In a bull case scenario that he outlined, UltraViolet could drive about 10 percent upside to film studios’ earnings before interest, taxes, depreciation and amortization. In that scenario, films bought rather than rented per household could rise to more than seven per year by 2015 from an estimated 6.8 this year. “If UltraViolet is able to drive film buying habits back to 2004 levels – at over 12 films purchased per household annually – the upside would be even greater,” Swinburne said.
But the analyst also highlighted key challenges. “Disney and Apple remain on the sidelines, inhibiting universal adoption,” Swinburne said. “Disney currently plans to launch its own version of a “digital locker” called Disney Studio All Access that uses a different file format than UltraViolet’s Common File Format, making it difficult for users to keep their UltraViolet films and Disney films in the same place.”
For now, it is early days, with the start of 2012 potentially bringing another incentive for consumers. “We expect legal-copy upload capability (allowing consumers to upload current DVD inventory into the cloud) to begin rolling out by the first quarter 2012, potentially spurring new purchase activity,” Swinburne said.
Miller Tabak analyst David Joyce also said it was too early to predict the impact of UltraViolet. “The big question is how does the consumer like whatever price points emerge and how cannibalistic might it become for future platform releases and growth,” he told The Hollywood Reporter.
“I am hopeful that the risk and opportunity will be balanced” though, he added. The key question will be whether a studio will be able to charge a higher price of, say, $30 now for a consumer to have access to a piece of content in perpetuity instead of getting less money plus another $20 five years from now for a new device.

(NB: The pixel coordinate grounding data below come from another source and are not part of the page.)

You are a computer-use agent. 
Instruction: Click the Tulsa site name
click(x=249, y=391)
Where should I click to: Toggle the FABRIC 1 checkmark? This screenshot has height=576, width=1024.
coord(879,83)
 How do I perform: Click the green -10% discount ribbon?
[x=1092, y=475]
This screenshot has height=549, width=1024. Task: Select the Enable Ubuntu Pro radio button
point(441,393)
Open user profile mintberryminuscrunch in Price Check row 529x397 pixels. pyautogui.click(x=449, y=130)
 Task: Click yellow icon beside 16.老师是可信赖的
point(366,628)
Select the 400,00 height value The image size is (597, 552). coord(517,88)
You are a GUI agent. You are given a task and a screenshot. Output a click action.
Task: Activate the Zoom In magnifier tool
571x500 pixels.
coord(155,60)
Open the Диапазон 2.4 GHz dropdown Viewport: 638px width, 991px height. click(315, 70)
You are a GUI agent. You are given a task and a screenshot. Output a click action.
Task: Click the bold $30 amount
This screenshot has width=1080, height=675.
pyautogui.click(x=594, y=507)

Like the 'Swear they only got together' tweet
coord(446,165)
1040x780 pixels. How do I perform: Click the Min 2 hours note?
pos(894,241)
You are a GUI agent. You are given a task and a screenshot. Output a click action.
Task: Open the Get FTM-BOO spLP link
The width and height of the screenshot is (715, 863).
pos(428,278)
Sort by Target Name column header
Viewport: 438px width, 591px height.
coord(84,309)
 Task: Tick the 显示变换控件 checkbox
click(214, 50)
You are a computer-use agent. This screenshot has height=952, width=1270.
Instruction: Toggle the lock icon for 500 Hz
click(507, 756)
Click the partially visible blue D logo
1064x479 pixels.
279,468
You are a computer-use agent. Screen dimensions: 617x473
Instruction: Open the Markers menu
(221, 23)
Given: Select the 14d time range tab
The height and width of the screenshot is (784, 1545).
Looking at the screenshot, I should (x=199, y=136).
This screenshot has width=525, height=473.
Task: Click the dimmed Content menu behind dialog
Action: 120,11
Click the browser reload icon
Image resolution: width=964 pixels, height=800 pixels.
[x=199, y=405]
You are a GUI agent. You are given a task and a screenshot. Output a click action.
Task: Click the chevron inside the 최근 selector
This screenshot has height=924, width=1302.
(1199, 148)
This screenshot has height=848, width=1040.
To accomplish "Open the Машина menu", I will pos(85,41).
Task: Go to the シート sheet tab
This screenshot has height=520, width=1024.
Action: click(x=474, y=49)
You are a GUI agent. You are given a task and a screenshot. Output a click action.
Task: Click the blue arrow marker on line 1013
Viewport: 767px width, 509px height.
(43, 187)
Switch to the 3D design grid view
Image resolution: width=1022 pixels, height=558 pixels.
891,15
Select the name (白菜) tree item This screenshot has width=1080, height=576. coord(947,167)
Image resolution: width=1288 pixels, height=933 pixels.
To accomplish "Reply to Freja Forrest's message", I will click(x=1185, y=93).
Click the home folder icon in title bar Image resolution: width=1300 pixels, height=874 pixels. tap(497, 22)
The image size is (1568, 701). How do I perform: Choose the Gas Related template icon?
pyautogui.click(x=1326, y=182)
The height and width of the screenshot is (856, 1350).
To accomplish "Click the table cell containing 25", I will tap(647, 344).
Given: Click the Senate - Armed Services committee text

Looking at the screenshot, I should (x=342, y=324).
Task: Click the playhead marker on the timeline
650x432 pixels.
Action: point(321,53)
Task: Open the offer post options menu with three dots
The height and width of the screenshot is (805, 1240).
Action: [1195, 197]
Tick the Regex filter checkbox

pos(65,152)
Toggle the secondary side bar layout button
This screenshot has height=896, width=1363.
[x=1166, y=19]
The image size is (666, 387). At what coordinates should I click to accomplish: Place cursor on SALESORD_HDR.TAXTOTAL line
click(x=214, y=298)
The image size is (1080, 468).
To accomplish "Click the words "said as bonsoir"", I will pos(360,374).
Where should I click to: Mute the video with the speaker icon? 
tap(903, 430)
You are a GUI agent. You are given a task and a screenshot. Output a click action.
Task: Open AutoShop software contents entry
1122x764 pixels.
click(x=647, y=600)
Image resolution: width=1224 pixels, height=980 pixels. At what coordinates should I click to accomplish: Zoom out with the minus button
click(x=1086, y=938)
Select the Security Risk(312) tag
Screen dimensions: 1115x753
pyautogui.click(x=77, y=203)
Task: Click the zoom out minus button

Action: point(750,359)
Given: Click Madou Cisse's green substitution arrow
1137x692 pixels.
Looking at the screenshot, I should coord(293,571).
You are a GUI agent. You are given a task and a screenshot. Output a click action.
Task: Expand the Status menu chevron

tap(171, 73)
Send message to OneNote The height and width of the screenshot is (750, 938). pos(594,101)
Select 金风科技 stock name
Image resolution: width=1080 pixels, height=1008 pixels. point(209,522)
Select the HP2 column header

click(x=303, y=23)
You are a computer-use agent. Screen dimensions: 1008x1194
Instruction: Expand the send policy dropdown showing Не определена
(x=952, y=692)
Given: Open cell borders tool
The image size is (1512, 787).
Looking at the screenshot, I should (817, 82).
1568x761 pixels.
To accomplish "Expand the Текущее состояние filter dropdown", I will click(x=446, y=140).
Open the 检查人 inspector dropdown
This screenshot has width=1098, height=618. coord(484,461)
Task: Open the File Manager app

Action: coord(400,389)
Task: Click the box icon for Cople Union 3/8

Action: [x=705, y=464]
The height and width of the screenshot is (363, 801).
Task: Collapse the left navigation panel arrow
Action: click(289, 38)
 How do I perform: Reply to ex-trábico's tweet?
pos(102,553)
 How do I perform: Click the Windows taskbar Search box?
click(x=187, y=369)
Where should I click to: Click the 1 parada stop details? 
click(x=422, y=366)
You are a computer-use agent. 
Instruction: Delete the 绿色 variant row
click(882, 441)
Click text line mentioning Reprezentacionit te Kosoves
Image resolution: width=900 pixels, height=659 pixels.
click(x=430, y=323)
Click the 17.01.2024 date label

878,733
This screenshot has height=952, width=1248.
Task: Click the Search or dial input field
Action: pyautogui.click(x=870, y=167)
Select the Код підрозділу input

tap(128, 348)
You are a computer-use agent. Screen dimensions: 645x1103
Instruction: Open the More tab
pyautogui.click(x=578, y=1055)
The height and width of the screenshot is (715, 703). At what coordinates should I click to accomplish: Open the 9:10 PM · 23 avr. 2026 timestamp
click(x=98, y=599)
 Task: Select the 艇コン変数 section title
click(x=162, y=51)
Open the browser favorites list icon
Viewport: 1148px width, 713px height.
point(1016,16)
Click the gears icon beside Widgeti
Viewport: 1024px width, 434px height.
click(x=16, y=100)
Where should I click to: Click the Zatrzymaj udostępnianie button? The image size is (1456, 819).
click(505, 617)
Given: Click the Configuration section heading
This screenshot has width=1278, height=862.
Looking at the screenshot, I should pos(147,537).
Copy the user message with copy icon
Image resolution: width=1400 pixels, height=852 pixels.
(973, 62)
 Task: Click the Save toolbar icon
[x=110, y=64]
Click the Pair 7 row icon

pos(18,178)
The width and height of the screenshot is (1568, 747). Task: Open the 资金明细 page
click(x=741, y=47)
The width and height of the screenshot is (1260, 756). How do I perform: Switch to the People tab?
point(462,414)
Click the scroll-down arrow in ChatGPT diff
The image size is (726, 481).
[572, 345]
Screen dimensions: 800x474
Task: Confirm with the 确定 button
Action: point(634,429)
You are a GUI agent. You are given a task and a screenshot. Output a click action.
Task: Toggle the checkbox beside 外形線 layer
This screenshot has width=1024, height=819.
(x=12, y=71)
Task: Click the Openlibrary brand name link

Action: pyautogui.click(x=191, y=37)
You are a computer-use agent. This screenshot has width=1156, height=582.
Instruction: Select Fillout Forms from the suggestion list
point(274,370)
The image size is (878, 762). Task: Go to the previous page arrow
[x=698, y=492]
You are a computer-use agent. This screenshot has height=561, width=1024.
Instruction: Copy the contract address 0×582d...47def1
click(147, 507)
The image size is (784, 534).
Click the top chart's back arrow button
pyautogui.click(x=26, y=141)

While lauding studios for looking at digital options, BTIG analyst Richard Greenfield was particularly bearish about UltraViolet, highlighting that it doesn’t work with iTunes and doesn’t easily work with Apple devices.
“While we are skeptical that anything can reinvigorate the purchase of home entertainment beyond drastically reducing prices points (relative to rental), forcing consumers to use your infrastructure versus the infrastructure they are comfortable with requires a “complete” solution, which the UltraViolet-ecosystem simply is not today,” he said in a blog post. “Moving forward with UltraViolet before it is ready for prime-time risks pushing consumers increasingly toward rental priced options where they do not need to deal with the hassles of ownership and, even worse, piracy.”